What data will you collect or create?


Questions to consider:

  • What type, format and volume of data?
  • Do your chosen formats and software enable sharing and long-term access to the data?
  • Are there any existing data that you can reuse?

Guidance:

Give a brief description of the data, including any existing data or third-party sources that will be used, in each case noting its content, type and coverage. Outline and justify your choice of format and consider the implications of data format and data volumes in terms of storage, backup and access.


Data Volume:

  • Note what volume of data you will create in MB/GB/TB. Indicate the proportions of raw data, processed data, and other secondary outputs (e.g., reports).
  • Consider the implications of data volumes in terms of storage, access and preservation. Do you need to include additional costs?
  • Consider whether the data scale will pose challenges when sharing or transferring data between sites; if so, how will you address these challenges?

Data format:

  • Clearly note in what format(s) your data will be in, e.g., plain text (.txt), comma-separated values (.csv), geo-referenced TIFF (.tif, .tfw).
  • Explain why you have chosen specific formats. Decisions may be based on staff expertise, a preference for open formats, the standards accepted by data centres or widespread usage within a given community.
  • Using standardized, interchangeable or open formats ensures the long-term usability of data; these are recommended for sharing and archiving.
  • Clearly outline and justify your choice of format and consider the implications of data format and data volumes in terms of storage, backup and access.


See UK Data Service guidance on recommended formats or DataONE Best Practices for file formats.

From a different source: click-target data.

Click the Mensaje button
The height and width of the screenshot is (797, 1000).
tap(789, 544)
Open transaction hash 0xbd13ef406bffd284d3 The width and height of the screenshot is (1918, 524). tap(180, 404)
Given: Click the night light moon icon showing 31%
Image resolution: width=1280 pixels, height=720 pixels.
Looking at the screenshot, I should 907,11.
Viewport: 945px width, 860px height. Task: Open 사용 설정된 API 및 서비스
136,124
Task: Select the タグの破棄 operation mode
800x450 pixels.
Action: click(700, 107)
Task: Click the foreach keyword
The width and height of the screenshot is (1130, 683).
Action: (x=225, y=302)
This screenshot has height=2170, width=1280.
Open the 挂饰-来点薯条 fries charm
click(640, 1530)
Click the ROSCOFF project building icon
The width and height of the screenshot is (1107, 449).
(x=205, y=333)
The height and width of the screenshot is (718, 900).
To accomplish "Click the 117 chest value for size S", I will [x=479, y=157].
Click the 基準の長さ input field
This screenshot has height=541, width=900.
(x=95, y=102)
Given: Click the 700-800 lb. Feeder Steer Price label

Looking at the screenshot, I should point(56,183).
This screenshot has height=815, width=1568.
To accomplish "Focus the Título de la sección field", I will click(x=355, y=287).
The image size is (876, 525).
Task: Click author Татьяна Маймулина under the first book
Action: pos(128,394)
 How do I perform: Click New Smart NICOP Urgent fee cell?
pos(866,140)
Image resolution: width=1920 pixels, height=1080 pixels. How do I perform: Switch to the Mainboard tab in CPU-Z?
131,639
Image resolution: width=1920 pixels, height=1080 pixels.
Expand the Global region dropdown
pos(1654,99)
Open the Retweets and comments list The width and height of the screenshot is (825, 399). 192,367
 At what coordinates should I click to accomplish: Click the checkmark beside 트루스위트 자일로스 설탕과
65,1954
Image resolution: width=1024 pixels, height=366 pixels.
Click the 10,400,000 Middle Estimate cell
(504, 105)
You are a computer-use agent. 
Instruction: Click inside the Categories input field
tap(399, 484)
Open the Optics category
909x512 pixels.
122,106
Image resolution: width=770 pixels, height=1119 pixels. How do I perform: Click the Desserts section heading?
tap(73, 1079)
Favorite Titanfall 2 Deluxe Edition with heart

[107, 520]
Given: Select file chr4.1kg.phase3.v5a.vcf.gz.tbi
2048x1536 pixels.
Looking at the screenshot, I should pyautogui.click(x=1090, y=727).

https://dans.knaw.nl/en/about/services/easy/information-about-depositing-data/before-depositing/file-formats

http://opendatahandbook.org/guide/en/appendices/file-formats/


Data descriptions: 

  • Give a summary of the data you will collect or create, noting the content, coverage and information type, e.g. tabular data, survey data, experimental measurements, models, software, audiovisual data, physical samples, etc.
  • Consider how your data could complement and integrate with existing data, or whether there are any current data or methods that you could reuse.
  • Indicate which data are of long-term value and should be shared and/or preserved.
  • If purchasing or reusing existing data, explain how issues such as copyright and IPR have been addressed. You should aim to minimize any restrictions on the reuse (and subsequent sharing) of third-party data.